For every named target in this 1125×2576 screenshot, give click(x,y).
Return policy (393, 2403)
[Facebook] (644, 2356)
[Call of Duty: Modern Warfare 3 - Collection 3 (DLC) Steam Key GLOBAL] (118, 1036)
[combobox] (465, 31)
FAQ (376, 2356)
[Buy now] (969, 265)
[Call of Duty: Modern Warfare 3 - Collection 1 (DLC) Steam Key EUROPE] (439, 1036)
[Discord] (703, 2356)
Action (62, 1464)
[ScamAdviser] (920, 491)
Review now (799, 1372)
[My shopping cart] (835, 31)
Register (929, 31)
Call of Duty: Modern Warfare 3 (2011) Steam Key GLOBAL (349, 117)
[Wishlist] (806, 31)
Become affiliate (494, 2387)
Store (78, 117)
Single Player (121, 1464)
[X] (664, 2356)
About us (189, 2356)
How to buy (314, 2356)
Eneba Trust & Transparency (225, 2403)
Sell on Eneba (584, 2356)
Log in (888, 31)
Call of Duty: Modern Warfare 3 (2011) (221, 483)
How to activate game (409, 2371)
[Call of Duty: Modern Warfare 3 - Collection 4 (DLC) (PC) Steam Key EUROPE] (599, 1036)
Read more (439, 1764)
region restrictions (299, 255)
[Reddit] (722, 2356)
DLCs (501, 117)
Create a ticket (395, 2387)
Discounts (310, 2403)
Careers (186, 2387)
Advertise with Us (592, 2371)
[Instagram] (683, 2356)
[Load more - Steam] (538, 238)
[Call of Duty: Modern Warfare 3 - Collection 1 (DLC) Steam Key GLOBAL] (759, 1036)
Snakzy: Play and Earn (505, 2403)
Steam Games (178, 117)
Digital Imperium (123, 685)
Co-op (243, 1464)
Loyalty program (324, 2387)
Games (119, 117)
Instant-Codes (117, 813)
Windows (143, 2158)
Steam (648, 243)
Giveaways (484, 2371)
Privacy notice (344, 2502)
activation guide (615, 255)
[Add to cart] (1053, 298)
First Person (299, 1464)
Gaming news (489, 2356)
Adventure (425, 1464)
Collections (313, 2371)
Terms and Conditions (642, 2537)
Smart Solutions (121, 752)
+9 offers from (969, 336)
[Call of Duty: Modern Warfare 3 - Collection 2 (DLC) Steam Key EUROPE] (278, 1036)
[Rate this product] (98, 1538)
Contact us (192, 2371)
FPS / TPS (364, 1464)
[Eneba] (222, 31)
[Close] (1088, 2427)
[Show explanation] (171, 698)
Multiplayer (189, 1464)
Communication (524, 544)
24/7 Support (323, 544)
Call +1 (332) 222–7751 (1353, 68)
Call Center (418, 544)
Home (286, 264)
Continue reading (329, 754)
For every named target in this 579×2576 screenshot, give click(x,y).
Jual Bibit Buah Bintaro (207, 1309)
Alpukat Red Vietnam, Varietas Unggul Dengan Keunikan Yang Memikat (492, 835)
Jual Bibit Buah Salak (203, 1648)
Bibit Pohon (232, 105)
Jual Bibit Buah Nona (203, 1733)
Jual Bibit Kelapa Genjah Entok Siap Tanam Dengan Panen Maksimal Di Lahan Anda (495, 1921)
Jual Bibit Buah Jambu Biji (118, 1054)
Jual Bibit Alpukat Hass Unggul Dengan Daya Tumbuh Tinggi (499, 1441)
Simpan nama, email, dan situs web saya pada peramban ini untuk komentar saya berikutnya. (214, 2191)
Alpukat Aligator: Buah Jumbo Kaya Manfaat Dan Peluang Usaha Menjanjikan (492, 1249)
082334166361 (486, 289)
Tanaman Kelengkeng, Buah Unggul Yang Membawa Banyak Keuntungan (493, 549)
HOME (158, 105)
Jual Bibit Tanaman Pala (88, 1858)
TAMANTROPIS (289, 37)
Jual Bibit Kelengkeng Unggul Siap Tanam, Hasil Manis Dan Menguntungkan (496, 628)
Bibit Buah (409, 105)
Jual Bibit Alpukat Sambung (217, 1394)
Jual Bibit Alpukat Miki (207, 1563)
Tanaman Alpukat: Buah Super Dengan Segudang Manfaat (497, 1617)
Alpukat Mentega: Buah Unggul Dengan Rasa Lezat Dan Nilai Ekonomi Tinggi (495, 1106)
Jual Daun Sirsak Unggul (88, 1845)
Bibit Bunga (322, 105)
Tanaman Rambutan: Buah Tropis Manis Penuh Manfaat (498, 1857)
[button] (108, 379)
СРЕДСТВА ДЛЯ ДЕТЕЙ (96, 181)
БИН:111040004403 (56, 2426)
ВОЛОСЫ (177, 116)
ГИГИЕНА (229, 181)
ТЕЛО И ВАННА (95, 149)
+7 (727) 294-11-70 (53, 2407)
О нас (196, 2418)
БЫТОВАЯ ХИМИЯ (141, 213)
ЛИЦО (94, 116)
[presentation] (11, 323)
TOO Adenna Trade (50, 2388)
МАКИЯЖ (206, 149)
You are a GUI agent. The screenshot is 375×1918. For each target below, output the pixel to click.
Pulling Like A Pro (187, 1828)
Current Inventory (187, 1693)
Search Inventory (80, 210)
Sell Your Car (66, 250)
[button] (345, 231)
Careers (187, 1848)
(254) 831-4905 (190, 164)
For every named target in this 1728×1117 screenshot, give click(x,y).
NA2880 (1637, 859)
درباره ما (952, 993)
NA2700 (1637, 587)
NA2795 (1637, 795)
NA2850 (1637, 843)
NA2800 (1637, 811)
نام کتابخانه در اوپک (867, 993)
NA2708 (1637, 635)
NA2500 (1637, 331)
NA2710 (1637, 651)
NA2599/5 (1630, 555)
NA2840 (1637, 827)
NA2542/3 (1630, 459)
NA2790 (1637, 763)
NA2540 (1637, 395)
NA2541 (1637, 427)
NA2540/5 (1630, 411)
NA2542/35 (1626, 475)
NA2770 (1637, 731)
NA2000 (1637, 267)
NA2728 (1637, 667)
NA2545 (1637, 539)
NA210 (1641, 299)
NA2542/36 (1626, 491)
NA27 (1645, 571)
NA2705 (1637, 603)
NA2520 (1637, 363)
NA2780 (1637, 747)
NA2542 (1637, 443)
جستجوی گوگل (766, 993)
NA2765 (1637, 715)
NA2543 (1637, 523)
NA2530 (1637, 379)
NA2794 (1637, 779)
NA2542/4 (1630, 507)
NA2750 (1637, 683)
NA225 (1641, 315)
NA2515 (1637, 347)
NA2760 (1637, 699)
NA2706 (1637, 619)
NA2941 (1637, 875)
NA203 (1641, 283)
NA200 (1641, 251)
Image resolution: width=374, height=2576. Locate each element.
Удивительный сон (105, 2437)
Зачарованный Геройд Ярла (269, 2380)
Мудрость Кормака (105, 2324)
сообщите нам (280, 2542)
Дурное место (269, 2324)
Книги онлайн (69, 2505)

══════

All the material above is to be returned exactly as it stands.

For every named target in this 1125×2576 screenshot, give click(x,y).
Return policy (393, 2403)
[Facebook] (644, 2356)
[Call of Duty: Modern Warfare 3 - Collection 3 (DLC) Steam Key GLOBAL] (118, 1036)
[combobox] (465, 31)
FAQ (376, 2356)
[Buy now] (969, 265)
[Call of Duty: Modern Warfare 3 - Collection 1 (DLC) Steam Key EUROPE] (439, 1036)
[Discord] (703, 2356)
Action (62, 1464)
[ScamAdviser] (920, 491)
Review now (799, 1372)
[My shopping cart] (835, 31)
Register (929, 31)
Call of Duty: Modern Warfare 3 (2011) Steam Key GLOBAL (349, 117)
[Wishlist] (806, 31)
Become affiliate (494, 2387)
Store (78, 117)
Single Player (121, 1464)
[X] (664, 2356)
About us (189, 2356)
How to buy (314, 2356)
Eneba Trust & Transparency (225, 2403)
Sell on Eneba (584, 2356)
Log in (888, 31)
Call of Duty: Modern Warfare 3 (2011) (221, 483)
How to activate game (409, 2371)
[Call of Duty: Modern Warfare 3 - Collection 4 (DLC) (PC) Steam Key EUROPE] (599, 1036)
Read more (439, 1764)
region restrictions (299, 255)
[Reddit] (722, 2356)
DLCs (501, 117)
Create a ticket (395, 2387)
Discounts (310, 2403)
Careers (186, 2387)
Advertise with Us (592, 2371)
[Instagram] (683, 2356)
[Load more - Steam] (538, 238)
[Call of Duty: Modern Warfare 3 - Collection 1 (DLC) Steam Key GLOBAL] (759, 1036)
Snakzy: Play and Earn (505, 2403)
Steam Games (178, 117)
Digital Imperium (123, 685)
Co-op (243, 1464)
Loyalty program (324, 2387)
Games (119, 117)
Instant-Codes (117, 813)
Windows (143, 2158)
Steam (648, 243)
Giveaways (484, 2371)
Privacy notice (344, 2502)
activation guide (615, 255)
[Add to cart] (1053, 298)
First Person (299, 1464)
Gaming news (489, 2356)
Adventure (425, 1464)
Collections (313, 2371)
Terms and Conditions (642, 2537)
Smart Solutions (121, 752)
+9 offers from (969, 336)
[Call of Duty: Modern Warfare 3 - Collection 2 (DLC) Steam Key EUROPE] (278, 1036)
[Rate this product] (98, 1538)
Contact us (192, 2371)
FPS / TPS (364, 1464)
[Eneba] (222, 31)
[Close] (1088, 2427)
[Show explanation] (171, 698)
Multiplayer (189, 1464)
Communication (524, 544)
24/7 Support (323, 544)
Call +1 (332) 222–7751 (1353, 68)
Call Center (418, 544)
Home (286, 264)
Continue reading (329, 754)
For every named target in this 579×2576 screenshot, give click(x,y).
Jual Bibit Buah Bintaro (207, 1309)
Alpukat Red Vietnam, Varietas Unggul Dengan Keunikan Yang Memikat (492, 835)
Jual Bibit Buah Salak (203, 1648)
Bibit Pohon (232, 105)
Jual Bibit Buah Nona (203, 1733)
Jual Bibit Kelapa Genjah Entok Siap Tanam Dengan Panen Maksimal Di Lahan Anda (495, 1921)
Jual Bibit Buah Jambu Biji (118, 1054)
Jual Bibit Alpukat Hass Unggul Dengan Daya Tumbuh Tinggi (499, 1441)
Simpan nama, email, dan situs web saya pada peramban ini untuk komentar saya berikutnya. (214, 2191)
Alpukat Aligator: Buah Jumbo Kaya Manfaat Dan Peluang Usaha Menjanjikan (492, 1249)
082334166361 (486, 289)
Tanaman Kelengkeng, Buah Unggul Yang Membawa Banyak Keuntungan (493, 549)
HOME (158, 105)
Jual Bibit Tanaman Pala (88, 1858)
TAMANTROPIS (289, 37)
Jual Bibit Kelengkeng Unggul Siap Tanam, Hasil Manis Dan Menguntungkan (496, 628)
Bibit Buah (409, 105)
Jual Bibit Alpukat Sambung (217, 1394)
Jual Bibit Alpukat Miki (207, 1563)
Tanaman Alpukat: Buah Super Dengan Segudang Manfaat (497, 1617)
Alpukat Mentega: Buah Unggul Dengan Rasa Lezat Dan Nilai Ekonomi Tinggi (495, 1106)
Jual Daun Sirsak Unggul (88, 1845)
Bibit Bunga (322, 105)
Tanaman Rambutan: Buah Tropis Manis Penuh Manfaat (498, 1857)
[button] (108, 379)
СРЕДСТВА ДЛЯ ДЕТЕЙ (96, 181)
БИН:111040004403 (56, 2426)
ВОЛОСЫ (177, 116)
ГИГИЕНА (229, 181)
ТЕЛО И ВАННА (95, 149)
+7 (727) 294-11-70 (53, 2407)
О нас (196, 2418)
БЫТОВАЯ ХИМИЯ (141, 213)
ЛИЦО (94, 116)
[presentation] (11, 323)
TOO Adenna Trade (50, 2388)
МАКИЯЖ (206, 149)
You are a GUI agent. The screenshot is 375×1918. For each target below, output the pixel to click.
Pulling Like A Pro (187, 1828)
Current Inventory (187, 1693)
Search Inventory (80, 210)
Sell Your Car (66, 250)
[button] (345, 231)
Careers (187, 1848)
(254) 831-4905 (190, 164)
For every named target in this 1728×1117 screenshot, give click(x,y).
NA2880 (1637, 859)
درباره ما (952, 993)
NA2700 (1637, 587)
NA2795 (1637, 795)
NA2850 (1637, 843)
NA2800 (1637, 811)
نام کتابخانه در اوپک (867, 993)
NA2708 (1637, 635)
NA2500 (1637, 331)
NA2710 (1637, 651)
NA2599/5 (1630, 555)
NA2840 (1637, 827)
NA2542/3 (1630, 459)
NA2790 (1637, 763)
NA2540 (1637, 395)
NA2541 (1637, 427)
NA2540/5 (1630, 411)
NA2542/35 (1626, 475)
NA2770 (1637, 731)
NA2000 (1637, 267)
NA2728 (1637, 667)
NA2545 (1637, 539)
NA210 (1641, 299)
NA2542/36 (1626, 491)
NA27 (1645, 571)
NA2705 (1637, 603)
NA2520 (1637, 363)
NA2780 (1637, 747)
NA2542 (1637, 443)
جستجوی گوگل (766, 993)
NA2765 (1637, 715)
NA2543 (1637, 523)
NA2530 (1637, 379)
NA2794 (1637, 779)
NA2542/4 (1630, 507)
NA2750 (1637, 683)
NA225 (1641, 315)
NA2515 (1637, 347)
NA2760 (1637, 699)
NA2706 (1637, 619)
NA2941 (1637, 875)
NA203 (1641, 283)
NA200 (1641, 251)
Image resolution: width=374, height=2576. Locate each element.
Удивительный сон (105, 2437)
Зачарованный Геройд Ярла (269, 2380)
Мудрость Кормака (105, 2324)
сообщите нам (280, 2542)
Дурное место (269, 2324)
Книги онлайн (69, 2505)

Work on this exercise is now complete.